[Dataset excerpt]
=======
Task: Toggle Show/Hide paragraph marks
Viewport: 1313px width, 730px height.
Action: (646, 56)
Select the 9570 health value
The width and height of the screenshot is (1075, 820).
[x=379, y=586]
=======
Stated exercise = Echo the lines above word for word, with nothing changed.

Correct answer =
Task: Toggle Show/Hide paragraph marks
Viewport: 1313px width, 730px height.
Action: (646, 56)
Select the 9570 health value
The width and height of the screenshot is (1075, 820).
[x=379, y=586]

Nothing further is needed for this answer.